L’incontro tra il rappresentante della giunta Proietti e i genitori dei bambini che frequentano le strutture dei nidi comunali folignati, è arrivato a seguito della recente conferma da parte del sindaco, Stefano Zuccarini, della volontà dell’amministrazione di esternalizzare, attraverso delle cooperative, la gestione di due dei sei nidi presenti a Foligno sotto l’egida comunale.
“Nel corso del confronto – ha spiegato proprio Barcaioli –, sono emerse le opportunità strutturate dalla Regione Umbria, che ha destinato ben sei milioni di euro del Fondo sociale europeo plus per attivare in tutto il territorio cinquecento nuovi posti nido nel triennio 2026-28. Questo piano sarà illustrato lunedì 29 giugno a tutte le amministrazioni locali, quando forniremo gli strumenti per accedere ai finanziamenti, e spero che sarà presente anche il Comune di Foligno”.
Barcaioli ha anche parlato della questione che vede palazzo Orfini-Podestà richiamare il limite del 27% nel rapporto tra spesa del personale ed entrate correnti per giustificare la mancanza di nuove assunzioni di educatrici.
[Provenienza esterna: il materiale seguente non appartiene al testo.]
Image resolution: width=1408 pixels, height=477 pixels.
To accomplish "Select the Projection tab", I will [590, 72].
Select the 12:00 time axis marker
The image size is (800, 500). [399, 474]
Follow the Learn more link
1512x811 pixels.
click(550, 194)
Secondo l’assessore alla Scuola “la Corte dei Conti stabilisce che le assunzioni interamente coperte da fondi europei o risorse finalizzate possano essere escluse dai tetti di spesa sul personale”.
“La Regione – ha detto – sta mettendo a disposizione oltre 500 posti aggiunti e risorse significative per rafforzare l’offerta pubblica. È importante che il Comune scelga di utilizzare queste opportunità, invece di procedere ad una riduzione dei posti. Il richiamo al limite del 27% non può diventare un pretesto per frenare lo sviluppo dei servizi, visto che esistono percorsi già tracciati che attendono solo di essere perseguiti con lungimiranza e volontà politica”.
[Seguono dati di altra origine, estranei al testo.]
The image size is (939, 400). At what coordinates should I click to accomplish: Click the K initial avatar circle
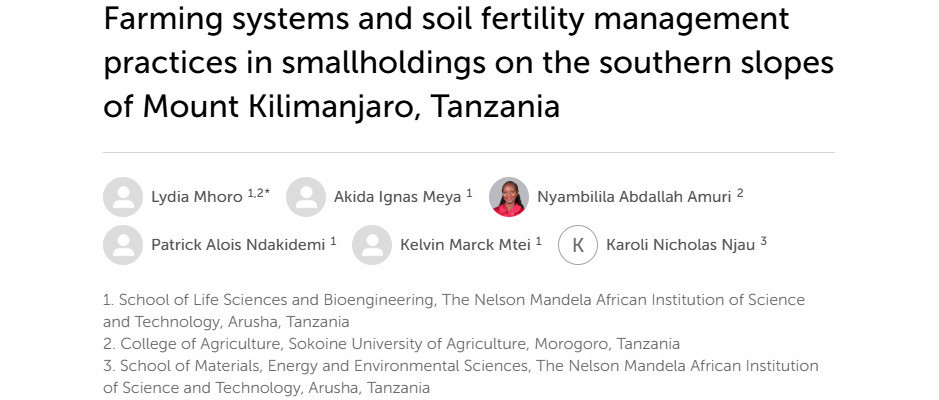point(578,245)
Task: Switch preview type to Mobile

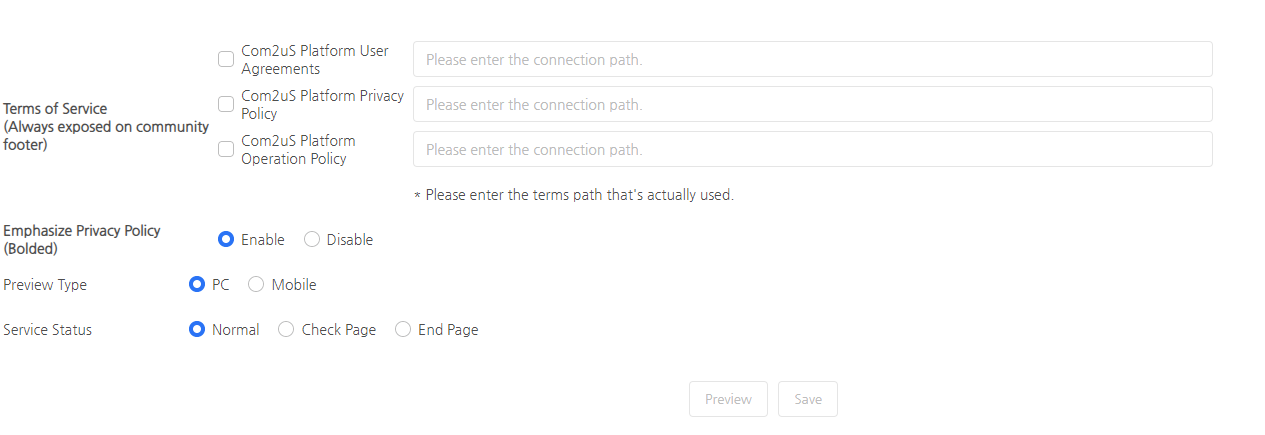Action: pyautogui.click(x=256, y=285)
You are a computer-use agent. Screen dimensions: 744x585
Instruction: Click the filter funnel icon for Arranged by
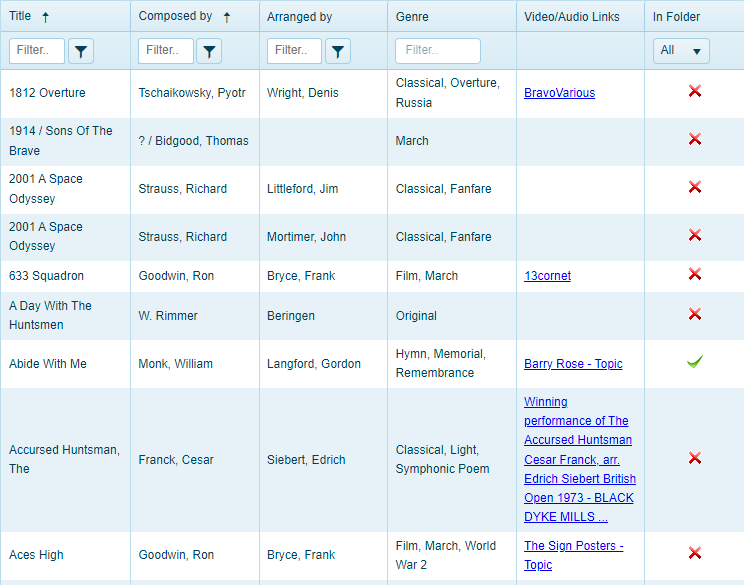point(338,51)
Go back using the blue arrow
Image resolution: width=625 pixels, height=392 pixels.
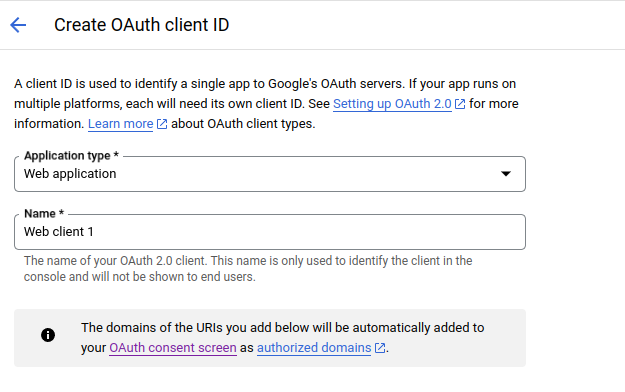click(x=18, y=25)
Tuttavia, i suddetti fondi regionali possono essere utilizzati solo per la creazione di nuovi posti nido, non per sostenere i costi delle educatrici che operano già nelle strutture comunali. Per quanto una misura utile, rischia di non essere risolutiva rispetto ai problemi vigenti.
“Ringraziamo l’assessore Barcaioli e la Regione Umbria per la disponibilità – hanno commentato a margine dell’incontro i rappresentanti del comitato dei genitori – e il lavoro sui servizi educativi per l’infanzia. Confidiamo che l’amministrazione comunale rispetti gli impegni presi con le famiglie nell’incontro della scorsa settimana, vagliando anche le ipotesi emerse, comprese quelle indicate dalla Regione, per la salvaguardia e il potenziamento del servizio nell’interesse della città”.
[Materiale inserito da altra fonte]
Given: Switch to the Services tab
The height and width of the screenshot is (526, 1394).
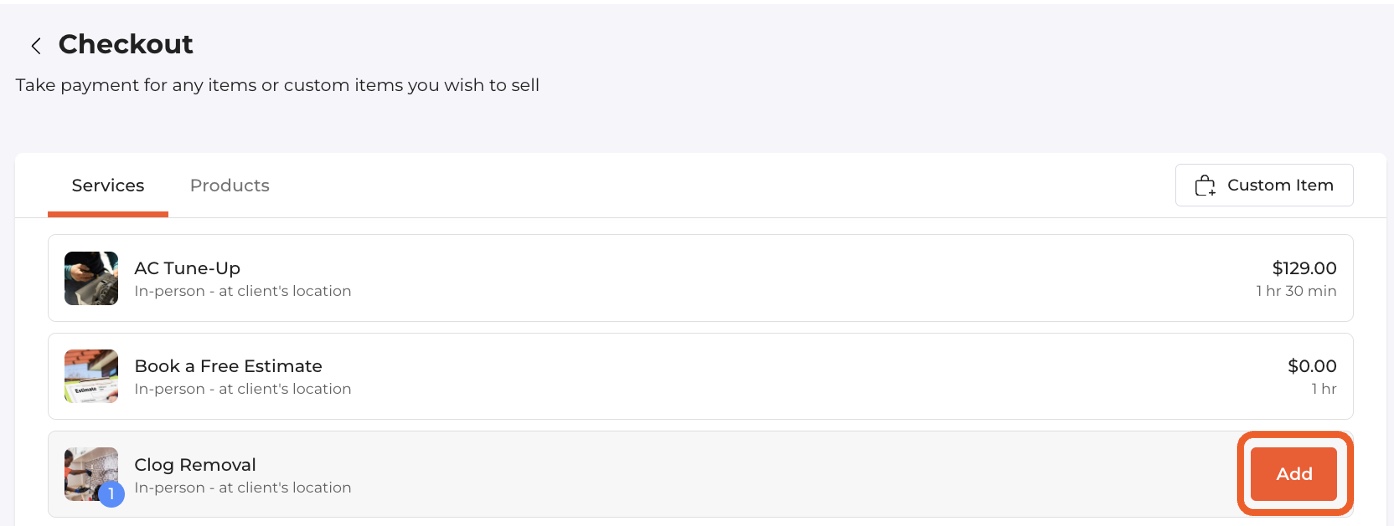Looking at the screenshot, I should point(108,186).
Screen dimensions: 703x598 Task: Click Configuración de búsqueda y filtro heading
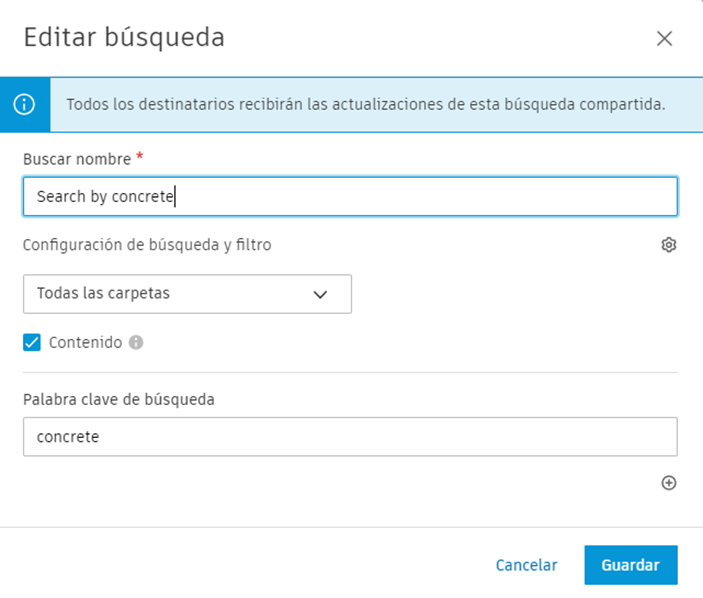pos(147,244)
Questo è stato l’ultimo capitolo di una vicenda innescatasi con la dichiarazione dello stato d’agitazione del personale dello scorso 16 gennaio da parte dei sindacati, che lamentavano problemi legati a organico, sostituzioni e carichi di lavoro.
A ciò va aggiunto che l’annuncio del primo cittadino è arrivato a seguito di vari incontri con i rappresentanti dei genitori per cercare di trovare una soluzione allo sciopero degli straordinari avviato dai sindacati e dalle educatrici il 9 giugno, che, stanti così le cose, promette di protrarsi fino all’8 luglio. Ultimo episodio quello del 17 giugno, quando per la prima volta era emersa l’ipotesi di esternalizzare la gestione di due strutture.